Purpose
Melanopsin expressing intrinsically-photosensitive retinal ganglion cells (ipRGCs) project to many targets of the CNS, influencing both image forming and non-image forming portions of the visual system. Recent anatomical and electrophysiological studies have brought to light intra-retinal connectivity of ipRGCs with amacrine cells raising the possibility that ipRGCs could influence the activity of multiple ganglion cell types. Here, we characterise how widely ipRGCs drive light-dependent changes in the firing of retinal ganglion cells.
Methods
Visual responses of RGCs were recorded in vitro in 5 isolated retinas of mice both lacking cone activity (Cgna3-/-) and displaying rod degeneration (rd1 mutation). Signals were acquired using a 256 channel multi-electrode array system (MEA) with electrodes spaced 200 µm apart, allowing a widespread and retinotopic sampling of the RGC population.

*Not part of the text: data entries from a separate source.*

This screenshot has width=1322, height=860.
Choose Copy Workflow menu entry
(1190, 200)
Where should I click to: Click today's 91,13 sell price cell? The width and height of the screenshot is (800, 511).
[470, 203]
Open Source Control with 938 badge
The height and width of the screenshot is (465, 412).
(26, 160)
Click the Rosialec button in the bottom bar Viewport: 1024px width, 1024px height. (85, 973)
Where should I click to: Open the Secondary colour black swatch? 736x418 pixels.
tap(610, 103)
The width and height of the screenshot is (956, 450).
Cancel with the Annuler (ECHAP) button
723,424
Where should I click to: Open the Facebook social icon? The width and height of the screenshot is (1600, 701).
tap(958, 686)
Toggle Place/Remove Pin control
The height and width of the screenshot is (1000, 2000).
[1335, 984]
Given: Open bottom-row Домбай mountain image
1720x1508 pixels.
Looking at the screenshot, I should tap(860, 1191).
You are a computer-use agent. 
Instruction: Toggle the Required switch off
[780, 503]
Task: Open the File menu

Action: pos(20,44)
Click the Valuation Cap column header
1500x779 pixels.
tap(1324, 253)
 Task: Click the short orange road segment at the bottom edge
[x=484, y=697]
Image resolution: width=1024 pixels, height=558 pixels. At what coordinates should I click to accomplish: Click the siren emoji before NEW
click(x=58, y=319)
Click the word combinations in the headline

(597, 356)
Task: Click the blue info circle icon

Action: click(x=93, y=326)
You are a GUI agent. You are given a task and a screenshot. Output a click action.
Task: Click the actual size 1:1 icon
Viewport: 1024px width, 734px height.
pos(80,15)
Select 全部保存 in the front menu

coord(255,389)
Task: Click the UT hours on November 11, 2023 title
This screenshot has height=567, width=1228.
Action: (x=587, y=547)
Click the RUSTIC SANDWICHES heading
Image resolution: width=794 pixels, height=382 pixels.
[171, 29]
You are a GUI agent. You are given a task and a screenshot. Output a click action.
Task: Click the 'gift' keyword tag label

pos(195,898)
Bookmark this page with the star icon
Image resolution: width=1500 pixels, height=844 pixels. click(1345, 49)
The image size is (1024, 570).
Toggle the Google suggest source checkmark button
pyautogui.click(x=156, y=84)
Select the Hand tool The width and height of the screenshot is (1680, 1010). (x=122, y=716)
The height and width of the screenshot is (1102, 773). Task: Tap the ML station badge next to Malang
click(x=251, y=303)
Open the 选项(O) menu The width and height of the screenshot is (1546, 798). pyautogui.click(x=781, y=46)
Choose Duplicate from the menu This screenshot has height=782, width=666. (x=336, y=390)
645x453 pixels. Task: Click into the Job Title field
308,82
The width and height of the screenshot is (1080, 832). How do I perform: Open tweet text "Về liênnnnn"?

Full field light stimuli were delivered to the ganglion cell layer (GCL) from below by a 470 nm LED. Stimulation epochs consisted of a 10 second light step followed by 120s of darkness.
Results
We found that full field light pulses induced changes in firing across a much wider fraction of RGCs than a series of spatially restricted stimuli covering the same area. Responses to the full field stimulus fell into two populations that differed in their reproducibility over multiple repeats. Decaying responses accounted for 48% of all recorded RGCs (n=615/1283) and responded robustly only for the first two stimulus presentations in any recording epoch. Robust responses accounted for 16% (n = 211/1283) of recorded RGCs and kept responding throughout all repeats of the stimulus. No light responses were observed in melanopsin knockout models (rd1;OPN4 -/-; n = 6 retinas).
Conclusions
We recorded melanopsin driven responses in far more RGCs than the estimated <10% represented by ipRGCs. The extinction properties of the decaying response-type suggest that these may be indirect responses recorded in adjacent RGCs, which do not express any photopigment.